Clem, thanks for the correction. This leaves me wondering why I was so naive as to believe that fable from those guys we visited ... 

I suspect they did not know or were just lying to me, since the question came up in the context of LInuxBIOS for the 4-socket system (2048 of them were used in ASCI Q) and I doubt they wanted to hear about non-DEC firmware on that system. 

The SRM was a huge pain point on that machine and we hoped to replace it with something we could live with, but it was not to be.

We did get LinuxBIOS on the 1-socket pizza box thanks to Eric Biederman and Linux NetworX, which we used to build a 128-node LinuxBIOS cluster. LinuxBIOS included a PALcode implementation. 

Which leads to a question ... Jon Hall used to tell me that DEC used SRM in general and PALcode in particular as competitive leverage with customers (i.e.
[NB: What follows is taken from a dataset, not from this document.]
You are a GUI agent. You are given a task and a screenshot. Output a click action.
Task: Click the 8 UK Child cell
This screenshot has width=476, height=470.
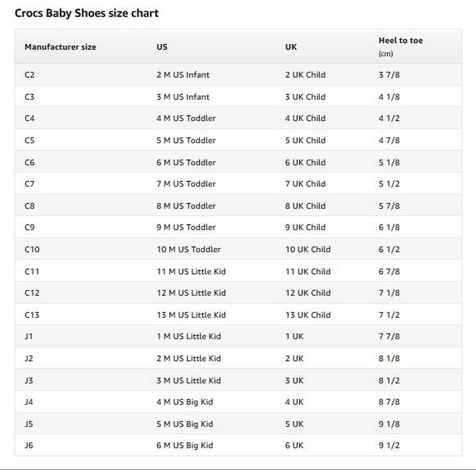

DEC-based Alpha systems always had the latest SRM and PALcode, and non-DEC-based Alpha systems were always a few revs behind).  

Note this implies DEC as a systems vendor was competing with DEC Alpha chip customers who were systems vendors, which was a situation we've seen in practice with many vendors that sold chips and motherboards.

Anyway, the question: with LinuxBIOS, we shipped a GPL-ed PALcode implementation. It was pretty dumb, it just did 1:1 virt to phys mapping for example, but it worked. I've always believed that was the only open source or at least GPL'ed PALcode out there -- can you tell me if I got this right?

Thanks, it's always good to read your histories ...

sorry this is not strictly a Unix history question but I've always wondered.